+++ DATA EXTRACTS

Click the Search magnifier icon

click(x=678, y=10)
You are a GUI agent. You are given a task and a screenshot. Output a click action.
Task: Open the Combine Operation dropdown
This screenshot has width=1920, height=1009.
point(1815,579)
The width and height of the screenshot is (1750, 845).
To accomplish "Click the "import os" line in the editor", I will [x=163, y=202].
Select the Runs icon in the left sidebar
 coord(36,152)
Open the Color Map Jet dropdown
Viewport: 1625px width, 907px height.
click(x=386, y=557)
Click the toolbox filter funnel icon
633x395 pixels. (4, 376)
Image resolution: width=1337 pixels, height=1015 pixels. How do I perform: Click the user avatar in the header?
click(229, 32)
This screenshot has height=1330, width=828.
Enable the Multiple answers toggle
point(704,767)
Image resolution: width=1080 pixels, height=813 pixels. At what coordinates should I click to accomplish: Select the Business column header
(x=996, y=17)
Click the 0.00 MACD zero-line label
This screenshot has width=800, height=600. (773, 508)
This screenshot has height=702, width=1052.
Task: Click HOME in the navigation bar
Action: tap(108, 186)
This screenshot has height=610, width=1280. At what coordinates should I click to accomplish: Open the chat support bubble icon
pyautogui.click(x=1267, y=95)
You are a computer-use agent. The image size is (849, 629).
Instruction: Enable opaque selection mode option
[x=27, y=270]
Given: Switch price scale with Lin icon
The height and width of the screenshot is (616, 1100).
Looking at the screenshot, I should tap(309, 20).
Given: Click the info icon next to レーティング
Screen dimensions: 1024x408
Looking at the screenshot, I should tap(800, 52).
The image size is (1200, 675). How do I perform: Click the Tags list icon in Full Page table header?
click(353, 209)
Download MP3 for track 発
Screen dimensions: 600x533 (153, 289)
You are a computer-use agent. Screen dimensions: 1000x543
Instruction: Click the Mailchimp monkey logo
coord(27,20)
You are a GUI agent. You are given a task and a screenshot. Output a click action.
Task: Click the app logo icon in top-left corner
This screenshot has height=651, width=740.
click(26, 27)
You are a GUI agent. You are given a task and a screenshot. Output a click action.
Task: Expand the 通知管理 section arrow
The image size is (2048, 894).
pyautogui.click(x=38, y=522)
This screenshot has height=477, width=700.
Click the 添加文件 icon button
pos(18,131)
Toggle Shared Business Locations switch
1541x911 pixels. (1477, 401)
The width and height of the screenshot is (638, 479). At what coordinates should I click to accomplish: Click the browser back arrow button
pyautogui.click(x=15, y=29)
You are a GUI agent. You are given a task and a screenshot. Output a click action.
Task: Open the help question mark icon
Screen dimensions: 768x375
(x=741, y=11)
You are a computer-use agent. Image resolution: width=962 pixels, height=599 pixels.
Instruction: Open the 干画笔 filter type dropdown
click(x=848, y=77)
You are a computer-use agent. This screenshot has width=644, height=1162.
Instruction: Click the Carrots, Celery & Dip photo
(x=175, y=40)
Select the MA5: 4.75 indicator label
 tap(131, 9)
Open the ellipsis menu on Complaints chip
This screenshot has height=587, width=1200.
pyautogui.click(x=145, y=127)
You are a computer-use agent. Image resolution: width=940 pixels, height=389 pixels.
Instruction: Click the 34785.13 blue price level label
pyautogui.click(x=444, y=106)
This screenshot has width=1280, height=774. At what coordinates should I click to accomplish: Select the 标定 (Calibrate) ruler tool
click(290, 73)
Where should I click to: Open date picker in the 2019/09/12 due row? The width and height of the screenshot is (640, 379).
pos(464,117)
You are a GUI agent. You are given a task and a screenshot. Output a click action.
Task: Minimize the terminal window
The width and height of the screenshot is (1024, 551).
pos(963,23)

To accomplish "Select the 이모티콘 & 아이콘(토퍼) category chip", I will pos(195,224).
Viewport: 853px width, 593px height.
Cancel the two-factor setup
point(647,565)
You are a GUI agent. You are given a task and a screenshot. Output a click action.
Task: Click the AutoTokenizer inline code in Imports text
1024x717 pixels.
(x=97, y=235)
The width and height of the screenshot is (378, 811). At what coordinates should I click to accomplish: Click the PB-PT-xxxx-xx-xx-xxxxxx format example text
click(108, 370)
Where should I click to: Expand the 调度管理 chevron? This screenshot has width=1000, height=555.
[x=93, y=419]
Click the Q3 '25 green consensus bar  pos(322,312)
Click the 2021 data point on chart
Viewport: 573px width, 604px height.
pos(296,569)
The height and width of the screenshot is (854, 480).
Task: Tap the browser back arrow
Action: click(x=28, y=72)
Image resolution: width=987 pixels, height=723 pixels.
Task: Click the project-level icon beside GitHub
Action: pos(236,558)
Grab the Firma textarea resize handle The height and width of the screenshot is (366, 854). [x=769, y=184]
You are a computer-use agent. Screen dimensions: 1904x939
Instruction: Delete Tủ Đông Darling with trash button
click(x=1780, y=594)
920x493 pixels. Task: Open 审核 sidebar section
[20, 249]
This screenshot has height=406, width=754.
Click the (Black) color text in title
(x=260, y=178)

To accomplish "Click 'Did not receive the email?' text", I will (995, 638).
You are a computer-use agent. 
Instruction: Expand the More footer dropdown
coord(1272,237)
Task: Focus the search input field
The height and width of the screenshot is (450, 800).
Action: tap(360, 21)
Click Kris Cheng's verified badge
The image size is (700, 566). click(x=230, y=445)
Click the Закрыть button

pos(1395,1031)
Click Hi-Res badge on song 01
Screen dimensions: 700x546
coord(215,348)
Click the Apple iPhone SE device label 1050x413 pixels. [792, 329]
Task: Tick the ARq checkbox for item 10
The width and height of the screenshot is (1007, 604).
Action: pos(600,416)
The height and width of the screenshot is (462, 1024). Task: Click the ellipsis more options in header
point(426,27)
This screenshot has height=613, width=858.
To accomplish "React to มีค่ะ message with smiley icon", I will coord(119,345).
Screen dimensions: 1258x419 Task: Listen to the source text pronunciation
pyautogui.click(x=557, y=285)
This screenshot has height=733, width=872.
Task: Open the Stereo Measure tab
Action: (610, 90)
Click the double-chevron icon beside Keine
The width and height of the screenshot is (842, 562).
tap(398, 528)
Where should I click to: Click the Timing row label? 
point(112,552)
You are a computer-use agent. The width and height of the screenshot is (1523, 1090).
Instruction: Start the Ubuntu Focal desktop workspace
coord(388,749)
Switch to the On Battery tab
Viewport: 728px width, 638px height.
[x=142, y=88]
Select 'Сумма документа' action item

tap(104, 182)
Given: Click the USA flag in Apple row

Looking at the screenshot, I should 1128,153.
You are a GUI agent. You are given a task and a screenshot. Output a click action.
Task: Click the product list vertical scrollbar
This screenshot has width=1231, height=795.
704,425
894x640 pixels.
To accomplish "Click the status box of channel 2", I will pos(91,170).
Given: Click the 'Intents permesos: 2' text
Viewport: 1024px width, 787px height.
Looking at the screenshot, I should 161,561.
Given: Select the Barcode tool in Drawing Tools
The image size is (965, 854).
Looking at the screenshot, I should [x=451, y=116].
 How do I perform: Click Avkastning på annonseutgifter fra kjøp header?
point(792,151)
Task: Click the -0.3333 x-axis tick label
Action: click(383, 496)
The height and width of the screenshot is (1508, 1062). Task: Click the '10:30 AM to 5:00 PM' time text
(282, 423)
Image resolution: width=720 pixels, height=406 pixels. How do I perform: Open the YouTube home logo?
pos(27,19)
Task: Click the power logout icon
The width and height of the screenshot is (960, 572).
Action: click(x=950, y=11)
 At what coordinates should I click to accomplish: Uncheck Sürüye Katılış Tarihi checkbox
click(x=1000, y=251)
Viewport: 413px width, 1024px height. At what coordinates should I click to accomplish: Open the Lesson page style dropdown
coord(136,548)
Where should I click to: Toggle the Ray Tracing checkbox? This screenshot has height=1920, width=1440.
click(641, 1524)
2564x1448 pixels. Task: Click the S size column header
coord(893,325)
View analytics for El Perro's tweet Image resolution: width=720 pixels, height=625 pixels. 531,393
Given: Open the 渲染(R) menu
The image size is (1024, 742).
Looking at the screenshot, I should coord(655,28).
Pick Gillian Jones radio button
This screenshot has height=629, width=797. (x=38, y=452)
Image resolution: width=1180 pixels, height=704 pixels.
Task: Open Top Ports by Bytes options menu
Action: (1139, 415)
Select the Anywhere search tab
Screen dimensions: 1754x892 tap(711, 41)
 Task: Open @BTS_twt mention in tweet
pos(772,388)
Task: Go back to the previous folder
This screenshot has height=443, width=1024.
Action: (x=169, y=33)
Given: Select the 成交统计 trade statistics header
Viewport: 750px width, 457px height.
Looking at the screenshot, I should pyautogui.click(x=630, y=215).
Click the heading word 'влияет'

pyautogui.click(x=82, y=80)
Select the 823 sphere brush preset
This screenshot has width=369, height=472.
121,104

++++++

● **WORK ORDER**:
Please print the material above exactly as it appears, from its first line through the line containing "The width and height of the screenshot is (1750, 845).", inclusive, and stop there.

● **TASK RESULT**:
Click the Search magnifier icon

click(x=678, y=10)
You are a GUI agent. You are given a task and a screenshot. Output a click action.
Task: Open the Combine Operation dropdown
This screenshot has width=1920, height=1009.
point(1815,579)
The width and height of the screenshot is (1750, 845).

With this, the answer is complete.